While reading the listing below, count how many lines hold the word "agent", and answer with the number only.

[Start of Attachment]

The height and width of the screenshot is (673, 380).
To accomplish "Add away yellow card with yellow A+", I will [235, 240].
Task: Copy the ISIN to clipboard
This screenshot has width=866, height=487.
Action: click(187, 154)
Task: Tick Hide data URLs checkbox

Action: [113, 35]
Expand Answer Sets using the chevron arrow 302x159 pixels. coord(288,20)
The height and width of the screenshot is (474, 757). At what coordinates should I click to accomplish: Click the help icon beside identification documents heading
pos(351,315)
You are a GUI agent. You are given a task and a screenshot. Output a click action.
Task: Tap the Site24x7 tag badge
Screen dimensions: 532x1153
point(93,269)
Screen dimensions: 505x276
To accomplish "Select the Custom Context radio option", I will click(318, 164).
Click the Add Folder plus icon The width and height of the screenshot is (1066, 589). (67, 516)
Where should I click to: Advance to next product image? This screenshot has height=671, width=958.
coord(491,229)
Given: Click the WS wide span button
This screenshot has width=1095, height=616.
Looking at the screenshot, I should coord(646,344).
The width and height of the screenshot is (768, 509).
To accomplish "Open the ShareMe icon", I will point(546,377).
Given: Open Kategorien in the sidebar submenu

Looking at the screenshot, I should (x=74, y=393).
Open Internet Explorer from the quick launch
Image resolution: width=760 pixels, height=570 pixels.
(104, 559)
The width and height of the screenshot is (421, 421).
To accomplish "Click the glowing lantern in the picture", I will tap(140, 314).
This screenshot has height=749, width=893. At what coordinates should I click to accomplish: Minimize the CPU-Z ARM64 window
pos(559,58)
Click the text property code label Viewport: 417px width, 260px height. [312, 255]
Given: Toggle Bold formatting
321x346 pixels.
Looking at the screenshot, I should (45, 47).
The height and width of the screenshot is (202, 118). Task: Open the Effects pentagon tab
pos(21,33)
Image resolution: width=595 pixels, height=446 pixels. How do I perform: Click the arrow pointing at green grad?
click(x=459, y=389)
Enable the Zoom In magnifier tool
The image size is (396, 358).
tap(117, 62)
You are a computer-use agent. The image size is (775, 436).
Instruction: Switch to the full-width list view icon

[End of Attachment]

RESULT FOR THIS TASK -
2